Presented By: Medieval and Early Modern Studies (MEMS)
Medieval Lunch. Making Chaucer in the 'Un-English' Book
Megan Behrend, English Language and Literature
Cambridge University Library, MS Gg.4.27 (hereafter Gg), iconic for its early attempt to collect Chaucer’s works in a single codex, is much more rarely remembered for containing the only “complete” copy of a pair of anonymous macaronic poems usually anthologized as De Amico ad amicam and Responcio. Taking the trilingual lyric diptych as a starting point, this talk considers the significance of this largely Middle English, largely Chaucerian book as a multilingual archive. Thus, my study complicates the conventional understanding of Gg’s place in the formation of a Chaucerian and, in turn, English literary canon. Along the way, I offer revised explanations for some enduring puzzles surrounding the manuscript.

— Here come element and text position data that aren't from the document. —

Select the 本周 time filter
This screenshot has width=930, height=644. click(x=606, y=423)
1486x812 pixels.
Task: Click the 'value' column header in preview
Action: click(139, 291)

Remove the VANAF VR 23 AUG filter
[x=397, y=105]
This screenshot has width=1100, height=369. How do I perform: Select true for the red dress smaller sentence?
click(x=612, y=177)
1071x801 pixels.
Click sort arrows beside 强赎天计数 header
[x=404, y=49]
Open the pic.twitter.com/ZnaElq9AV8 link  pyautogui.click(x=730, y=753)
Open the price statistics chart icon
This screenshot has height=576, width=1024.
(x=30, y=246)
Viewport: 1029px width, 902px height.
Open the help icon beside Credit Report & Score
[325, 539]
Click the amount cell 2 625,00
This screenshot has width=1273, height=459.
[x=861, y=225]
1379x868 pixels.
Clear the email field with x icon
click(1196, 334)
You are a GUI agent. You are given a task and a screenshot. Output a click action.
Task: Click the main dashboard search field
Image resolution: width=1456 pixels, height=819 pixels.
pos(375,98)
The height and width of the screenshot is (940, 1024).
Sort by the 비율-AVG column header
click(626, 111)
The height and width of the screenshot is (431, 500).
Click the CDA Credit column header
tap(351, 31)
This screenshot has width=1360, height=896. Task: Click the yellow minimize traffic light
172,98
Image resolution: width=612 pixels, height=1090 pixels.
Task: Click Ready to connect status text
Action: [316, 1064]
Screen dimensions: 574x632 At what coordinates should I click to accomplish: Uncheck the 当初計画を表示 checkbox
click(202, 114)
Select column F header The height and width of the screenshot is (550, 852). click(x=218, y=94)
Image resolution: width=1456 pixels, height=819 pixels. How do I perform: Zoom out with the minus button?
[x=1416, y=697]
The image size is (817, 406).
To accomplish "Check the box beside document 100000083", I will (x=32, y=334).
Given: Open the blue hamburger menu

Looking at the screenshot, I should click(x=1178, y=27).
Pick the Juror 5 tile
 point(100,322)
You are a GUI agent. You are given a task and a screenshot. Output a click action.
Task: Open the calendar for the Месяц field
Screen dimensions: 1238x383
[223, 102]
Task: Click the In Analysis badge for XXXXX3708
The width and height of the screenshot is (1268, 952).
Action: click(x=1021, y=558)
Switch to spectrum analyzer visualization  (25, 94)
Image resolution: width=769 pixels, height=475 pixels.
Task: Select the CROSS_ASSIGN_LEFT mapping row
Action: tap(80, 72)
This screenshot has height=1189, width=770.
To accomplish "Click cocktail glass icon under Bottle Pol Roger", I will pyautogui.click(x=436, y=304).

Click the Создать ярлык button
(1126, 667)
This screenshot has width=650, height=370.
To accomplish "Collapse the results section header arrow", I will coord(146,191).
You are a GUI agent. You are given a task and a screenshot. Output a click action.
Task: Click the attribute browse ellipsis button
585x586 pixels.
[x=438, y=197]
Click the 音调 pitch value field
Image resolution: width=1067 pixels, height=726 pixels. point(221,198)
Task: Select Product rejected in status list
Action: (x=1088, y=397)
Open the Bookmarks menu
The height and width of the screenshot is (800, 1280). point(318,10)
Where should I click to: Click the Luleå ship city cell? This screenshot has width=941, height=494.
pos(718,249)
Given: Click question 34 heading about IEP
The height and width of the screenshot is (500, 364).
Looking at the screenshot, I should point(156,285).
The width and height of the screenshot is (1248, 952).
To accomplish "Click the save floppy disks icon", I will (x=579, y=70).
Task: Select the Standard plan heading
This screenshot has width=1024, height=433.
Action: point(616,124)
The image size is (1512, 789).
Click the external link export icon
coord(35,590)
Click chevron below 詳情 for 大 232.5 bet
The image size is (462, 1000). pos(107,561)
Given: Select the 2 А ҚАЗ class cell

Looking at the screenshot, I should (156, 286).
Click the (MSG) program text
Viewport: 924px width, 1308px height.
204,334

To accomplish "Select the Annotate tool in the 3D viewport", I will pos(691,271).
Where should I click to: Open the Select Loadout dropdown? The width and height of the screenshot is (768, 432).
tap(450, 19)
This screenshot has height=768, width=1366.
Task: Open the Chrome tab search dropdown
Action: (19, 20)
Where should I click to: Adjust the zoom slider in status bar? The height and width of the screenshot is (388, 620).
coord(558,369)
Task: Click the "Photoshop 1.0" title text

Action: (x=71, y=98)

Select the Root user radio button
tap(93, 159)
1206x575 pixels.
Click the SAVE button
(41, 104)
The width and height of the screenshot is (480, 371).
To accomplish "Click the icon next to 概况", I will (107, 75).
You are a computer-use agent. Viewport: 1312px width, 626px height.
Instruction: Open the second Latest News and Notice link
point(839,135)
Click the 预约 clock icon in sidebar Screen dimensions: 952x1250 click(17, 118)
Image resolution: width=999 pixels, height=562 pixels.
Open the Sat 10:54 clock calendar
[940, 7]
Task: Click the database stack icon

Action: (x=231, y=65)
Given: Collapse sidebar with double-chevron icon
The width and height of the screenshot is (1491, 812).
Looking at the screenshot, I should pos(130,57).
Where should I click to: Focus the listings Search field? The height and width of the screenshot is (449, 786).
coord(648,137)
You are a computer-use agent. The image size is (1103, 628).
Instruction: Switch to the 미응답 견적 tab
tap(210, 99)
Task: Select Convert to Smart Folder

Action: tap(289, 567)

For instance, I read Gg’s seemingly arbitrary inclusion of non-Chaucerian works—some of which, including our macaronic poems, rarely appear among the poet’s extensive apocrypha—alongside its distinct orthography or, to borrow Eleanor Hammond’s words, “un-English miswritings.” Such peculiarities point toward a renewed interpretation of the manuscript less as a windfall contribution to the growing authority of Chaucer and the English language in the later medieval period and more as a destabilizing factor in that narrative.